As parents and professionals we have to recognize that there is only so much “water” to go around – only so many hours in the day, energy to expend, knowledge that can be absorbed, money that can be spent; the list goes on.  We need to consider the idea that it is not necessarily about getting more water, it is about how that water is used. It is about:

  • Understanding exactly what needs to be treated and prioritizing those needs so that a treatment plan is developed to work in everyone’s best interest, without extending beyond resources that are not there.
  • Understanding that by treating foundational developmental issues, many other problems begin to fall away.  By taking a bottom-up approach we address areas of development that snowball and create change across the board in the way a child thinks, communicates, and behaves.
  • Prioritizing family health above all else.  We must recognize that if the needs of everyone in the family unit are sacrificed in the name of doing “more” to treat autism, then in the end everything can be lost.
  • Knowing how to make the most of the time, energy, and finances you can in targeting the core issues of the child’s disability.
  • Refusing to run around trying anything and everything; making yourself, your child, and everyone around you irritable, tired, frustrated, and financially drained in the process.
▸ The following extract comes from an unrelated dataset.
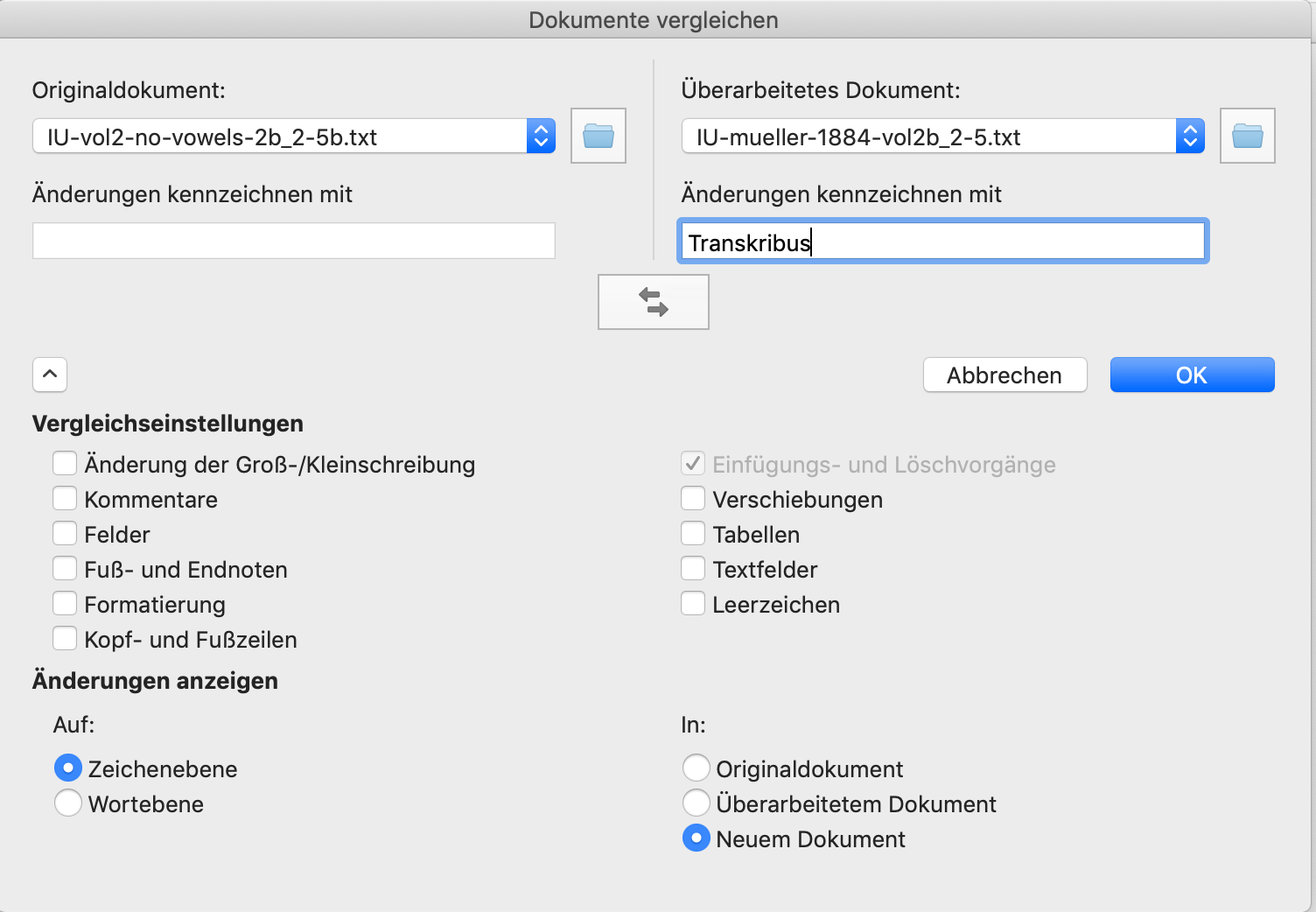
Task: Open the IU-vol2-no-vowels file dropdown
Action: [x=542, y=136]
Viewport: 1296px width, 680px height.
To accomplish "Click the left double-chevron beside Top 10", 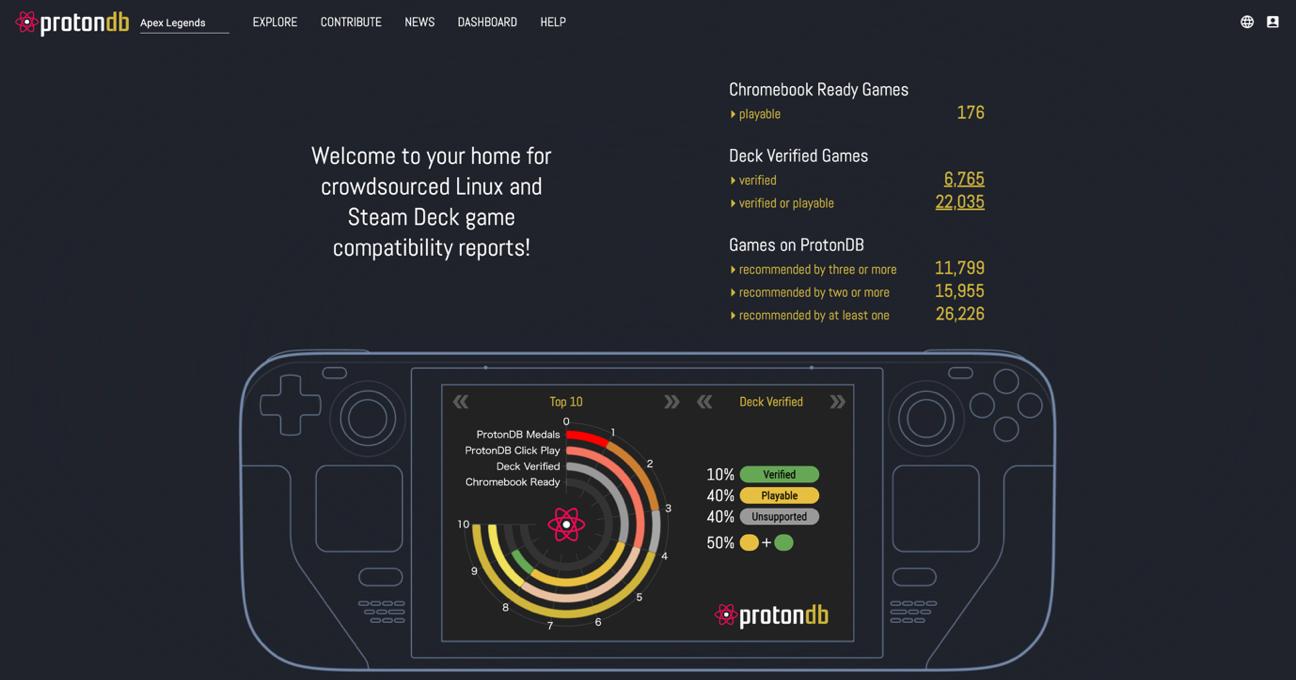I will pos(461,401).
Think about how you are prioritizing the needs of your child.  Are you able to rest assured that you are targeting what needs to be targeted for now, and that everything else needs to be left for later?  Do you have a strategy that is allowing you to put out the fire from the source instead of blindly aiming water at the obvious flames?  Do you have a good balance in your family where autism is one part of what you focus on as a family, and not the thing that takes up everyone’s time, energy, and finances?  These issues are critical to consider when initially making treatment decisions, and must be revisited frequently along the journey of providing for the needs of your child and family.